Als Spezialistin auf dem Gebiet der modernen Religion habe ich die Scientology Kirche eingehend studiert. Ich habe die meisten wichtigen theoretischen Werke L. Ron Hubbards gelesen, viele der von Hubbard und den kirchlichen und administrativen Amtsinhabern der Kirche verfaßten technischen und verwaltungstechnischen Veröffentlichungen eingesehen und repräsentative Beispiele für Ausbildungsmaterial untersucht, wie es in der Kirche von Lehrkräften und Studenten auf verschiedenen Kursen benutzt wird. Zusätzlich habe ich eine Anzahl journalistischer und akademischer Untersuchungen der Scientology-Kirche gelesen. Außerdem habe ich mich mit aktiven Scientologen unterhalten und Niederlassungen der Kirche in New York in der 46. und 82. Straße, ihre Flag Service Organisation in Clearwater in Florida, sowie ihr Celebrity Centre in Dallas besucht.

_Rohdaten_:

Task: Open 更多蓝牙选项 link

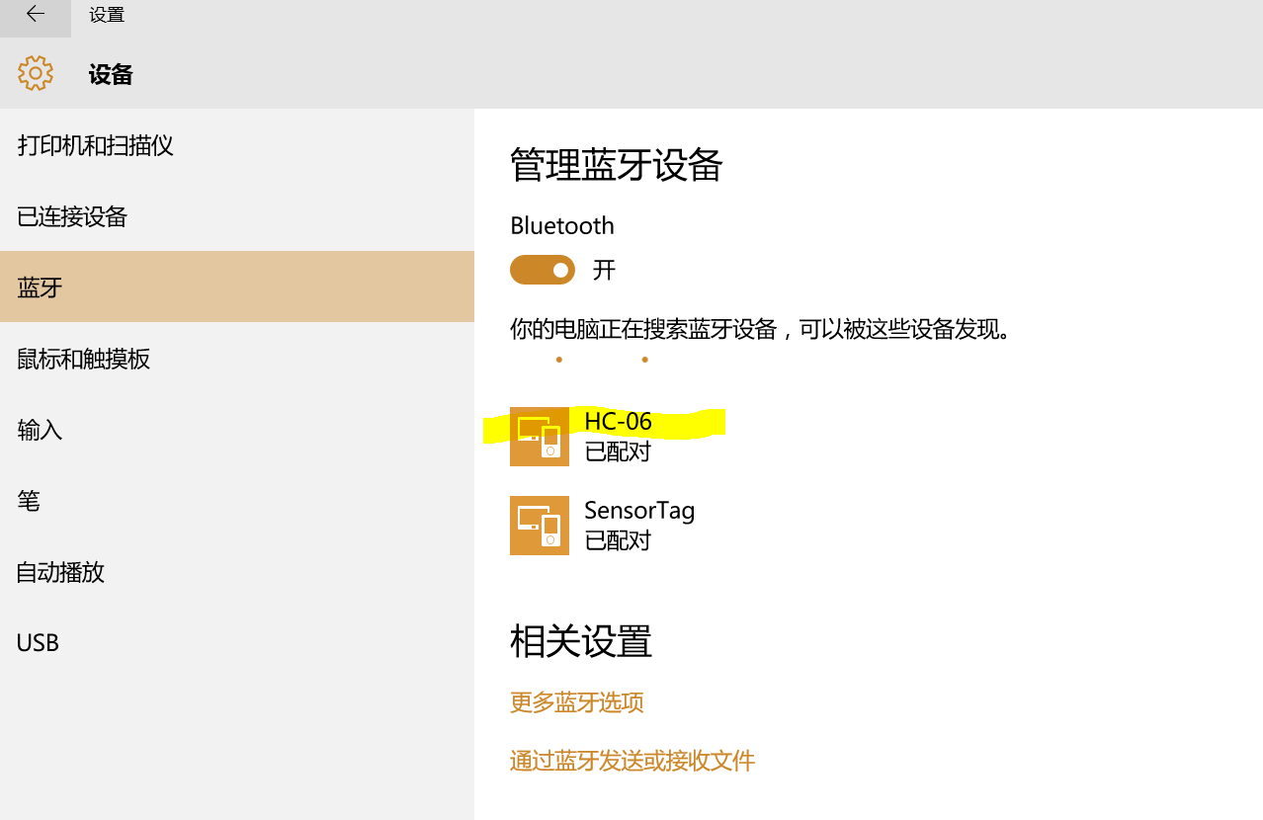Action: [x=576, y=701]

_Aufgabenstellung A_:
Beantworte anhand des Textauszugs folgende Fragen:
(i) Auf welchem Gebiet bezeichnet sich die schreibende Person als Spezialistin?
(ii) In welchen Straßen liegen die besuchten Niederlassungen der Kirche in New York?
(iii) In welcher Stadt befindet sich die Flag Service Organisation?
_Aufgabenstellung B_: Gib aus dem Textauszug den Abschnitt wortgetreu wieder, der bei den Worten „Als Spezialistin auf“ beginnt, und hör nach „in Dallas besucht.“ auf.

_Ergebnis A_:
(i) Auf dem Gebiet der modernen Religion.
(ii) In der 46. und der 82. Straße.
(iii) In Clearwater in Florida.

_Ergebnis B_:
Als Spezialistin auf dem Gebiet der modernen Religion habe ich die Scientology Kirche eingehend studiert. Ich habe die meisten wichtigen theoretischen Werke L. Ron Hubbards gelesen, viele der von Hubbard und den kirchlichen und administrativen Amtsinhabern der Kirche verfaßten technischen und verwaltungstechnischen Veröffentlichungen eingesehen und repräsentative Beispiele für Ausbildungsmaterial untersucht, wie es in der Kirche von Lehrkräften und Studenten auf verschiedenen Kursen benutzt wird. Zusätzlich habe ich eine Anzahl journalistischer und akademischer Untersuchungen der Scientology-Kirche gelesen. Außerdem habe ich mich mit aktiven Scientologen unterhalten und Niederlassungen der Kirche in New York in der 46. und 82. Straße, ihre Flag Service Organisation in Clearwater in Florida, sowie ihr Celebrity Centre in Dallas besucht.